大関の貫禄を示した。大相撲九州場所14日目(25日、福岡国際センター)、大関霧島(27=陸奥)が幕内熱海富士(21=伊勢ヶ浜)との2敗対決を制して12勝目。自身2度目、大関での初優勝へ王手をかけた。
左おっつけから巻き替えて2本差すと、力強く前へ出て寄り切った。取組後は「この一番にしっかり集中して相撲を取った。それが良かった」と会心の相撲を振り返った。
新大関で臨んだ7月の名古屋場所は右肋骨のケガで初日から休場。途中出場も勝ち越せず、大関2場所目をカド番で迎えた。その秋場所も9勝どまり。「新大関でケガをして休んで、カド番で苦労した。(大関の)プレッシャーもありました。
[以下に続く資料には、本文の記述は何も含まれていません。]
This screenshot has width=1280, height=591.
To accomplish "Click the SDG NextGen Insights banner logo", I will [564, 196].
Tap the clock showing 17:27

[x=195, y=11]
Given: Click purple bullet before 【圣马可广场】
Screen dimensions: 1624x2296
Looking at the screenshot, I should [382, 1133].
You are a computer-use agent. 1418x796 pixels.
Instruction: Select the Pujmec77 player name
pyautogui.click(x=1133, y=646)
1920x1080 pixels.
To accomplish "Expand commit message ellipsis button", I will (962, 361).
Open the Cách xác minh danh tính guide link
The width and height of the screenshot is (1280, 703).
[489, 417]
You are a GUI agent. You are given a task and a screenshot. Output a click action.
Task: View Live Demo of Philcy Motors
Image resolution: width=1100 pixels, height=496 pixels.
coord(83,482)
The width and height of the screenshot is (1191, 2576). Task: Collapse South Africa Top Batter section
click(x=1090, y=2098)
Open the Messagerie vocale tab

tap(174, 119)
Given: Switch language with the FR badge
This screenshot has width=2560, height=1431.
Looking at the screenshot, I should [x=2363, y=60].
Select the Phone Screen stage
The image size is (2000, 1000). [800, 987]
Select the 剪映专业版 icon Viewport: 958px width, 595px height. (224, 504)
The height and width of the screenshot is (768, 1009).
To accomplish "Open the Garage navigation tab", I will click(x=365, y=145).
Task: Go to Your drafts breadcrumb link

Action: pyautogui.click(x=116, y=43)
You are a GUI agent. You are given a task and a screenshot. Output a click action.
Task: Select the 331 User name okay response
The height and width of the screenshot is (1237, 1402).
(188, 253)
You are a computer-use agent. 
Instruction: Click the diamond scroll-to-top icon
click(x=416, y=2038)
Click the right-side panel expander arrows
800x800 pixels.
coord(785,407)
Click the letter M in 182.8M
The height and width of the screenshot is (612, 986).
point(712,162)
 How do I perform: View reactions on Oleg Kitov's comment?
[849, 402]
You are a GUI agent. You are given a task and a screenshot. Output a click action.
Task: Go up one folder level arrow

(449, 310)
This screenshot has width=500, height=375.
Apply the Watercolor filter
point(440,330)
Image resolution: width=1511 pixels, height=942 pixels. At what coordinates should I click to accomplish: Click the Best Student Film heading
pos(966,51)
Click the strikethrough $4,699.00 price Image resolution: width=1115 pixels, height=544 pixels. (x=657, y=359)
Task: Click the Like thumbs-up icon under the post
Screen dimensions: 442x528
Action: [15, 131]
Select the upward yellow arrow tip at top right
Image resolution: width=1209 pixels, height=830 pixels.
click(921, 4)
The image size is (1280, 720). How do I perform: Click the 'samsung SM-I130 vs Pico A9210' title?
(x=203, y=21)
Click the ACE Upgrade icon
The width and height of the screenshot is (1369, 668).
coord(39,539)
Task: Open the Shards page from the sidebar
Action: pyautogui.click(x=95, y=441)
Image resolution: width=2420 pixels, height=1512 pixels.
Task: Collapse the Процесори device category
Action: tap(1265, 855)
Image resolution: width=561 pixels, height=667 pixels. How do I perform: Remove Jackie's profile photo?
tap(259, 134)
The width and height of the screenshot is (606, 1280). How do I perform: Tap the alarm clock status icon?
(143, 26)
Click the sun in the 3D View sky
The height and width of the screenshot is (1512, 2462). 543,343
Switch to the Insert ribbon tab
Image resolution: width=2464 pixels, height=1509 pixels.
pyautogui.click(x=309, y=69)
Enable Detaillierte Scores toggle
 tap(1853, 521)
何より自分のやることを、ちゃんとやろうと思った」と苦難の日々を振り返る。今場所前には精力的に出稽古を敢行し、本領を発揮。今年の白星を61勝まで伸ばし、年間最多勝も確定させた。
この日の打ち出し後に行われた取組編成会議で、26日の千秋楽は結びで大関貴景勝(27=常盤山)との対戦が決定。霧島は「(優勝は)まだ決まっていない。変わらず自分のペースでいきたい」と静かに闘志を燃やした。